In Gaza, the Iranians have been reduced to the status of impotent bystanders as the Israel Defense Forces (IDF) have eviscerated Hamas’s terrorist infrastructure, killing key commanders, and destroying most of Hamas’s 24 terrorist battalions.
It is a similar picture in Lebanon, where the IDF has been degrading the formidable terrorist infrastructure Iran has developed through its alliance with Hezbollah. Apart from destroying weapons stockpiles, Israel has exposed Iran’s weakness by eliminating allied terrorist leaders.
Israel’s military assault on Iran yesterday morning served to expose the regime’s fundamental shortcomings in its ability to defend itself.

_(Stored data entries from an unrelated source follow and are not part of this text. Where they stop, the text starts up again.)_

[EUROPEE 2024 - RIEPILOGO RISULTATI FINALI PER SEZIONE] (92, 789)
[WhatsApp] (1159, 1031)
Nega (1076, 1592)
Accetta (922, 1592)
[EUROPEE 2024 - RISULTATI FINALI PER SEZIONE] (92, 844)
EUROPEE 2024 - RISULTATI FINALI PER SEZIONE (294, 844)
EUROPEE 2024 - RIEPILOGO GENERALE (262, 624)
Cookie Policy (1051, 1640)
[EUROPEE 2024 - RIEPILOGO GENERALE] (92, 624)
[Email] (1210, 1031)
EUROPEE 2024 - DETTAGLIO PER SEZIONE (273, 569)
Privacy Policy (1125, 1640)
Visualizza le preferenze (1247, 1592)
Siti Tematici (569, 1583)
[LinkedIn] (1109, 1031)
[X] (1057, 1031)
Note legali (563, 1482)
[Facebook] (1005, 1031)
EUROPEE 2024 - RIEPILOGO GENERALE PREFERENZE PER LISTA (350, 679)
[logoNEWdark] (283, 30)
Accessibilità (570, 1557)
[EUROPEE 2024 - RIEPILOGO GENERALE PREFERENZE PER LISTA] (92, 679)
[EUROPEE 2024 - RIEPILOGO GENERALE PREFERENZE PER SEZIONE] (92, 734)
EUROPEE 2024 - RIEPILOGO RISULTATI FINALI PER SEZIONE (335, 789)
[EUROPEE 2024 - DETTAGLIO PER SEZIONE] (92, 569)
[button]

The latest Israeli attacks will have driven home to the Tehran regime the realisation that Israel’s overwhelming military superiority has now reached the level where the IDF has the luxury of choosing which targets to hit and those, such as Iran’s nuclear and oil facilities, it can opt to ignore.
While Tehran’s immediate response to the Israeli strikes has been to vow revenge, the regime’s rulers are likely to be far more concerned with how ordinary Iranians will respond to the national humiliation they have suffered.
When the Iranian economy is in dire straits as a result of Western sanctions – with inflation at 45 per cent last year and youth unemployment at around 25 per cent – many Iranians will question the wisdom of the regime investing so heavily in constructing its expansive terrorist infrastructure when ordinary civilians are struggling to make ends meet.
Israel’s sustained assault on Iran and its proxies during the past year has certainly had a salutary effect on the regime, with reports emerging of a deep split between Supreme Leader Ayatollah Ali Khamenei’s hardline supporters and the more moderate approach of the country’s recently elected president, Masoud Pezeshkian.
The regime’s belated realisation that its own survival is at stake if it does not find a way to end its confrontation with Israel is evident from Tehran’s willingness this month to engage in a diplomatic rapprochement with Saudi Arabia, its bitter regional rival.
Having supported Yemen’s Houthi rebels against the Saudi-led coalition in the long-running Yemeni civil war, the Iranians are desperate to work with Riyadh to implement ceasefires in Gaza and Lebanon.
For Tehran, ending Israel’s relentless assault on Iran’s proxies in the Middle East is about the only hope of safeguarding the Islamic regime’s own survival.